I enjoy group activities.
I can carry on a conversation with someone I have just met.
I am able to find something I like in most people.

It seems to me that the quiz favors extroverts and that it would leave introverted students feeling as though their less gregarious characteristics mean that they aren't good friends.  There is a scale at the end of the quiz.
     75 - 100 points - You probably already have a lot of friends and are able to get along well with them most of the time.
     50 - 74 points - You have the potential to make friends, but you are probably having some problems  in some of your friendships.
     25 - 49 points - You have much room for improvement in your ability to make and keep friends.

And it was clear that some of the students NEEDED to rate themselves highly on everything.  One young lady gave herself straight 4s.

So, I have several questions about this lesson.  Is it appropriate for third graders?  Reading level: It seems to me that it was worded as though it was intended for older children or adults.  One of the statements was "I avoid criticizing friends."  Quite a few of the students did not understand the word 'criticizing'.  Emotional awareness: again, it seemed to me that some of the concepts might be unfamiliar emotionally to third graders.  How many third graders actually think about their ability to carry on conversations with strangers?  What about the kids who are told to not even talk to someone they don't know?

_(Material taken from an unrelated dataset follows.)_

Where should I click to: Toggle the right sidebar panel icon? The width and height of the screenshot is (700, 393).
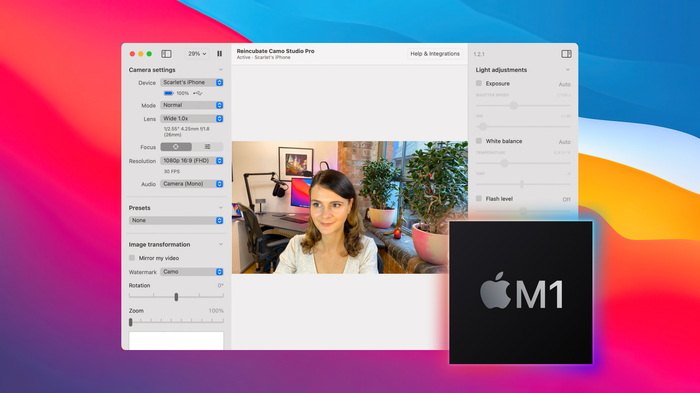pyautogui.click(x=566, y=54)
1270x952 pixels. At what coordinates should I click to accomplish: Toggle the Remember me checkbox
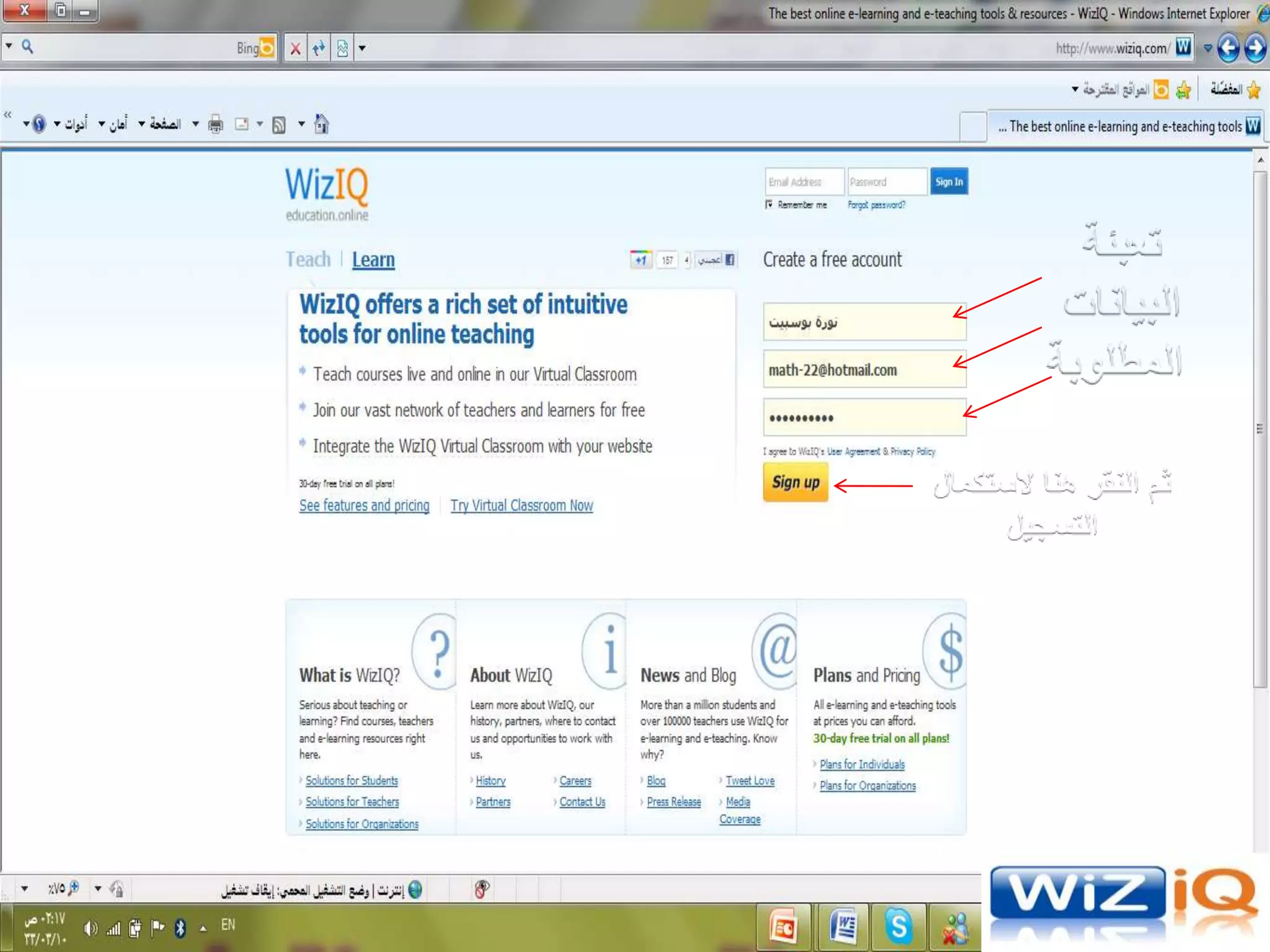769,205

Then there was the one that was in specific conflict with something they had been told earlier in the year:  I am able to keep a secret.  Evidently, they had been explicitly told that "there are no secrets" at their school.

There were, as I said, 25 statements to this quiz and a number of them, including others not detailed here, made me a bit uncomfortable.  Not only would they make introverts feel as though they were bad friends, the level of introspection might make all the kids a bit anxious about their personalities and their reactions to normal events (meeting someone for the first time).

And a final question: given that the quiz made me uncomfortable and that I thought many of the questions were not worded in a helpful way, is there any way I could have gracefully gotten out of teaching the lesson?  I am a sub and this is a really nice school.  I enjoyed the day with the class.  I really don't want to alienate the teacher.  But I also don't like some of the messages the lesson has.  What should I have done?  What could I have done differently?


  1. I am not sure if you could have avoided giving it, but you may have "re-worded" it.
    We, as sub. teachers, really have little say in what the classroom teacher wants taught other than if she has mentioned in her lesson plan that it is okay for you to modify what she has left for the children to do. You may want to talk to that teacher, or other teachers that you "sub" for and ask their opinion once you get to know the teachers and the school.. just a thought !

  2. I did attempt to "re-word" some of it, but it was two pages and small print, so I didn't read the whole thing to the students. As I said above, one of the statements that was least understood was the one with the word "criticize" in it. But it was hard to think of a neutral example of criticizing something.